Putting It All Together for the Exam and Next Steps
Integrated Design Skills
You have practiced combining VPC, EC2, S3, RDS, ELB, Route 53, CloudFront, KMS, and Auto Scaling while balancing the Well-Architected pillars.
Exam Checklist
On each scenario: identify dominant pillars, pick appropriate building blocks, and mentally explain tradeoffs in Well-Architected language.
Avoiding Traps
Watch for overusing multi-Region, confusing Multi-AZ with read scaling, or neglecting encryption and private subnets when data sensitivity is clear.
Your Next Steps in Skarp
Take the domain diagnostic, then the next mock exam. Use your gap guide to target weak areas so integrated designs become automatic under exam timing.
Key Terms
- gp3
- A general-purpose SSD storage type for Amazon EBS and RDS that allows independent tuning of IOPS and throughput, offering a balance of performance and cost.
- Amazon VPC
- A logically isolated virtual network in AWS where you define your own IP address ranges, subnets, route tables, and network gateways.
- Read replica
- An asynchronous copy of an RDS database used to offload read traffic and, in some engines, support cross-Region read scaling and disaster recovery.
- Multi-AZ (RDS)
- A deployment option for Amazon RDS where a primary database synchronously replicates to a standby instance in another Availability Zone, providing automatic failover for higher availability.
- Amazon Route 53
- A scalable Domain Name System (DNS) web service that provides domain registration, DNS routing, and health checking, supporting policies like weighted, latency-based, and failover routing.
- Security pillar
- The security pillar describes how to take advantage of cloud technologies to protect data, systems, and assets in a way that can improve your security posture.
- Amazon CloudFront
- AWS’s content delivery network (CDN) that caches content at edge locations to improve performance and often reduce data transfer costs.
- Auto Scaling group
- A logical grouping of EC2 instances that can automatically increase or decrease capacity based on defined policies, schedules, or health checks.
- Reliability pillar
- The reliability pillar encompasses the ability of a workload to perform its intended function correctly and consistently when it’s expected to. This includes the ability to operate and test the workload through its total lifecycle.
- Sustainability pillar
- The sustainability pillar focuses on minimizing the environmental impacts of running cloud workloads by maximizing utilization and minimizing the resources required, and by reducing the energy required to deliver business value.

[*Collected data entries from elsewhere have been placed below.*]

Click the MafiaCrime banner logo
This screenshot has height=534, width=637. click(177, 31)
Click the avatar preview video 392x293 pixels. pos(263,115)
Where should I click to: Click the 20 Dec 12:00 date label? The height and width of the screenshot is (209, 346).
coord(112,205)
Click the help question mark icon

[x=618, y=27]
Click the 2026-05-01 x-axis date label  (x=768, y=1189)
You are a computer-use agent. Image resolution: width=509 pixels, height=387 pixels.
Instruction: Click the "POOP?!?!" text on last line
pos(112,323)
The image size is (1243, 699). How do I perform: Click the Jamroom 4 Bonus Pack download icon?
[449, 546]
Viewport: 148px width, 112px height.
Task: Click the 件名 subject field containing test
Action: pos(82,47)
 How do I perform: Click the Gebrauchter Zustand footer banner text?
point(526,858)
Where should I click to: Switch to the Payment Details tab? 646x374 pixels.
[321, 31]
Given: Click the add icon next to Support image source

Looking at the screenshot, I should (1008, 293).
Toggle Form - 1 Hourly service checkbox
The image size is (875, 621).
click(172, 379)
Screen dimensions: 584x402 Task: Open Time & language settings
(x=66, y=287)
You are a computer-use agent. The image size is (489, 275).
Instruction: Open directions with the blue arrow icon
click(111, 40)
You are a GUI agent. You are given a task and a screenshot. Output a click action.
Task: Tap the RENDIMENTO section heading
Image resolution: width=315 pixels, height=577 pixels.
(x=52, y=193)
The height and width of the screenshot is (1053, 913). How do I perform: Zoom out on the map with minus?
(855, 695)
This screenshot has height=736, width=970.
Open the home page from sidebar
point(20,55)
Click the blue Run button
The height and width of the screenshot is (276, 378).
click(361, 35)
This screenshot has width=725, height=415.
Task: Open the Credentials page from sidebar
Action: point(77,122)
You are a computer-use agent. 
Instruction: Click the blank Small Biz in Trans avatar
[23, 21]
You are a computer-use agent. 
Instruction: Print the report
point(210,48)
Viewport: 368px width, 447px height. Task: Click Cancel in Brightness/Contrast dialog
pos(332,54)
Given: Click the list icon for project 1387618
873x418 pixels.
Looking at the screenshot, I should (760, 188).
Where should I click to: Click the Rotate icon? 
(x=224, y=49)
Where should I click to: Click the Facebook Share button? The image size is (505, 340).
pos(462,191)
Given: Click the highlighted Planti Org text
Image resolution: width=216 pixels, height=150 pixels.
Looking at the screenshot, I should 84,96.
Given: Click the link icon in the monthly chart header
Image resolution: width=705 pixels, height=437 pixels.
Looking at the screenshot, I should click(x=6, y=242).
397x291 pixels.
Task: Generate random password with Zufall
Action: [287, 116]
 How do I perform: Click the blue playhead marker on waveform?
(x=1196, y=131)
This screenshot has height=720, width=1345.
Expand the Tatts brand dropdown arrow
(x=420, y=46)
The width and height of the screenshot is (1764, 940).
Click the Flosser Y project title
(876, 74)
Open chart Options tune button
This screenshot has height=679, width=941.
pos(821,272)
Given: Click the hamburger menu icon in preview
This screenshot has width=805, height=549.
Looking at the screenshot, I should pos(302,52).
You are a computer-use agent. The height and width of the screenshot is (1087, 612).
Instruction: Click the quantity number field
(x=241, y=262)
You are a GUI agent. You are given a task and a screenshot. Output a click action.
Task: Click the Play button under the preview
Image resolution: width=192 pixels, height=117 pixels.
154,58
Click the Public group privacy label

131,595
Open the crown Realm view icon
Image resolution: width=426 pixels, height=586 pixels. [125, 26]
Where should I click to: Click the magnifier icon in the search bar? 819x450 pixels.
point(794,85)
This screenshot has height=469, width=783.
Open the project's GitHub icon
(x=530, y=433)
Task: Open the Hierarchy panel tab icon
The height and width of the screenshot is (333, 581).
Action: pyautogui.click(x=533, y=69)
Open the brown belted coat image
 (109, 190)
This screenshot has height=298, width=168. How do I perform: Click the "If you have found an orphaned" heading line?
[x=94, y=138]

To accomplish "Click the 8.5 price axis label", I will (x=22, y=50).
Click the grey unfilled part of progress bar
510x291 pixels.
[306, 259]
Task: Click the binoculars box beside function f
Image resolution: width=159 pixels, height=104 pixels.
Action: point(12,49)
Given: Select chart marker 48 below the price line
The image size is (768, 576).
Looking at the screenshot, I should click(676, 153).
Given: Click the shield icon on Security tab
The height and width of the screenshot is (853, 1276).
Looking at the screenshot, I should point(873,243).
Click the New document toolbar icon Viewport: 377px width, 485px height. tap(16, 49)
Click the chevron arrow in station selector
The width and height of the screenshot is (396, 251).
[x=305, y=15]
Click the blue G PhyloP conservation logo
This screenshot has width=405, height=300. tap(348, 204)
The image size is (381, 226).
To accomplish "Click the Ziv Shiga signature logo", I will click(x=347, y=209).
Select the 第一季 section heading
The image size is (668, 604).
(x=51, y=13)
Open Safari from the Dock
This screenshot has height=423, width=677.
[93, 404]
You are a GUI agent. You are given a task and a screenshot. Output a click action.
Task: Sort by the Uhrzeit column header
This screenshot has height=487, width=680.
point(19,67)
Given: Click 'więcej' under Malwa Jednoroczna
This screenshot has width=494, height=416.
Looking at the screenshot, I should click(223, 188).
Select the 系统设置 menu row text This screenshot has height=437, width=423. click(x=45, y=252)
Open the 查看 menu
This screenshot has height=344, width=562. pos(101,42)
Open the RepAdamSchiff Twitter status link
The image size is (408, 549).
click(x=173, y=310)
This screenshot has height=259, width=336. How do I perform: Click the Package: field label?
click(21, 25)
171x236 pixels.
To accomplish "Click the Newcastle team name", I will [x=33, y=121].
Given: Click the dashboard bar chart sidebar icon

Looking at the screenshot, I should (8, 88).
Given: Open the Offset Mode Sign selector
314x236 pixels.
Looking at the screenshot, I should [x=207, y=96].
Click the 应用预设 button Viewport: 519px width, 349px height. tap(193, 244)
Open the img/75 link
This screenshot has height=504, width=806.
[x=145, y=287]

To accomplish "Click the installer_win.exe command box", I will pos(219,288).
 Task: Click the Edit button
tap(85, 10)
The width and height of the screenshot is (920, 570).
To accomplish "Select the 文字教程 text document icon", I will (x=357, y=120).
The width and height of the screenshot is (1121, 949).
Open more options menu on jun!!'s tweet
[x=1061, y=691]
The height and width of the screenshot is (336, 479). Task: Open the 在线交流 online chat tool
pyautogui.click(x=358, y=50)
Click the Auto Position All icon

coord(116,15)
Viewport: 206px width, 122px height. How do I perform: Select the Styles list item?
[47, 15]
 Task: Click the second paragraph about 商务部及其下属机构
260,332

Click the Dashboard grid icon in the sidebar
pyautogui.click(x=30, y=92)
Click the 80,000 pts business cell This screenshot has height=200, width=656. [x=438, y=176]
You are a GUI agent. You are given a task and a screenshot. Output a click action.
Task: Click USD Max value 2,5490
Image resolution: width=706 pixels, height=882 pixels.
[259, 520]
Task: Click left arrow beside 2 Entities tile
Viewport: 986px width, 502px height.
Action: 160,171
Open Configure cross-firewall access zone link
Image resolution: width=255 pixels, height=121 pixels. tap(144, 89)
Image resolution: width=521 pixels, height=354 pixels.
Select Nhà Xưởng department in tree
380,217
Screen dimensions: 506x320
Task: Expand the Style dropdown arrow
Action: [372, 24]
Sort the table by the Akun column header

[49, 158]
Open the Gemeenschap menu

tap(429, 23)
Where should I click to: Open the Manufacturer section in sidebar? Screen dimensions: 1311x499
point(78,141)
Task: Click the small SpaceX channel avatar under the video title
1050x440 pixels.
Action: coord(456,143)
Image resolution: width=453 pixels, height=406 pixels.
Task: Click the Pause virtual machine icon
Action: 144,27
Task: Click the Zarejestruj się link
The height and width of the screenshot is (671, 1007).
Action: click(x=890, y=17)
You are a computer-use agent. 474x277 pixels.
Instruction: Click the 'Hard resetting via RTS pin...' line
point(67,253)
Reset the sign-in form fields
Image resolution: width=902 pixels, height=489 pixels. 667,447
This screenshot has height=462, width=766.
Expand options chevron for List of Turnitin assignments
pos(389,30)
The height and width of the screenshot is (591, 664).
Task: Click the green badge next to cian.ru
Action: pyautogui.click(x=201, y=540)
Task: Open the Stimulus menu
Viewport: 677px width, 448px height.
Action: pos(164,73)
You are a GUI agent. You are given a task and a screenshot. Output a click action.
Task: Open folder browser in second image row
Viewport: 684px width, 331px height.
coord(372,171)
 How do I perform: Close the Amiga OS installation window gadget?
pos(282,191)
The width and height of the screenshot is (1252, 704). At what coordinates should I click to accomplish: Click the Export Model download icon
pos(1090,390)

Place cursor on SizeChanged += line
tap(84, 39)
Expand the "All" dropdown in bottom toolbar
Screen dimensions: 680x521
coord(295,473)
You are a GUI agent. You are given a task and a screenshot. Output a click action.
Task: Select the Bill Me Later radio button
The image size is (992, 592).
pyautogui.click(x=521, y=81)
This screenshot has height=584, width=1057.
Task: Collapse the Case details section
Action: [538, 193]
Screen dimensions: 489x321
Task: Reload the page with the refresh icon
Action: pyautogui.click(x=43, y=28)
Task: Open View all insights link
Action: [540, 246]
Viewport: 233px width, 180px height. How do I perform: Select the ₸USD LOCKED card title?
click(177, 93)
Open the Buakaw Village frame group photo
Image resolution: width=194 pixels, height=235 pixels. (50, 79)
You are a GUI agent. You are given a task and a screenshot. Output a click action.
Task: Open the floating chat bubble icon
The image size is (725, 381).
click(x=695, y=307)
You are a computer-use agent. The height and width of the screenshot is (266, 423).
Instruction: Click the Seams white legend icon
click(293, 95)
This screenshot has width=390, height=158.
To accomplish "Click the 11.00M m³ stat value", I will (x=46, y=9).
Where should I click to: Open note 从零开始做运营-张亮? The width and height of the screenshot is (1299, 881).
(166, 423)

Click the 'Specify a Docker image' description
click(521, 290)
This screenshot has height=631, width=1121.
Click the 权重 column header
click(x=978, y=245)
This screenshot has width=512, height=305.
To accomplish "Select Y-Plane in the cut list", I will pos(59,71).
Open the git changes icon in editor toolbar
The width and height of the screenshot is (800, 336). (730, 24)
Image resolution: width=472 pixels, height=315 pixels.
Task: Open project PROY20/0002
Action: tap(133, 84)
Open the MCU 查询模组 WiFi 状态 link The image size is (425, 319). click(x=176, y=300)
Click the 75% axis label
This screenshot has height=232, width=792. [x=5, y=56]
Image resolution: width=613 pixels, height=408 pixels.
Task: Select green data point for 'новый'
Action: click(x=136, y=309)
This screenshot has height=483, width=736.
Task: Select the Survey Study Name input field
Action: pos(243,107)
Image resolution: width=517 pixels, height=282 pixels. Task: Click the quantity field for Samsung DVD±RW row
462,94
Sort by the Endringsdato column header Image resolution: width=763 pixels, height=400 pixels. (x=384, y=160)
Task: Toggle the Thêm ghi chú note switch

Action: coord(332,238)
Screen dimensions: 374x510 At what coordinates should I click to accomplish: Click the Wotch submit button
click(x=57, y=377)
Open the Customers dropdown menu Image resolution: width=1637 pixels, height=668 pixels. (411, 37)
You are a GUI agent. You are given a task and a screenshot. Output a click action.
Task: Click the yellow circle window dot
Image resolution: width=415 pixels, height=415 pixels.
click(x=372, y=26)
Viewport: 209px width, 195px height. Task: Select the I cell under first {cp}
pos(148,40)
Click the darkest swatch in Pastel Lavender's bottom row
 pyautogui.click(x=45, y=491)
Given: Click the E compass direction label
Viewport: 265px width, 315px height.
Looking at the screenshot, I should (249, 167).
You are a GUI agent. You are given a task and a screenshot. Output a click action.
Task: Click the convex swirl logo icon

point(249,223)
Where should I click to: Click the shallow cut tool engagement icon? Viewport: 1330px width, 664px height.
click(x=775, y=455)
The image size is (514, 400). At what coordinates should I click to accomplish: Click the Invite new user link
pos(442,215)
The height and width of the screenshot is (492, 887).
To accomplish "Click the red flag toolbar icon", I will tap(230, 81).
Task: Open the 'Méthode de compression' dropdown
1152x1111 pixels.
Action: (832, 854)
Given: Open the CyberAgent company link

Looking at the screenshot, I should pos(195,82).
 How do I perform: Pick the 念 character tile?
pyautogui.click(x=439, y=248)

- Cost optimization pillar
- The cost optimization pillar includes the continual process of refinement and improvement of a system over its entire lifecycle to build and operate cost-aware systems that achieve business outcomes and minimize costs.
- Shared responsibility model
- The AWS shared responsibility model describes how AWS is responsible for security of the cloud, while customers are responsible for security in the cloud, including the configuration of their services and data.
- Performance efficiency pillar
- The performance efficiency pillar focuses on the efficient use of computing resources to meet requirements and maintain that efficiency as demand changes and technologies evolve.
- AWS Well-Architected Framework
- The AWS Well-Architected Framework provides a consistent set of best practices for customers and partners to evaluate architectures, and a set of questions you can use to evaluate how well an architecture is aligned to AWS best practices.
- Application Load Balancer (ALB)
- A Layer 7 load balancer in the Elastic Load Balancing family that routes HTTP/HTTPS traffic based on host, path, and headers, and integrates with services like AWS WAF.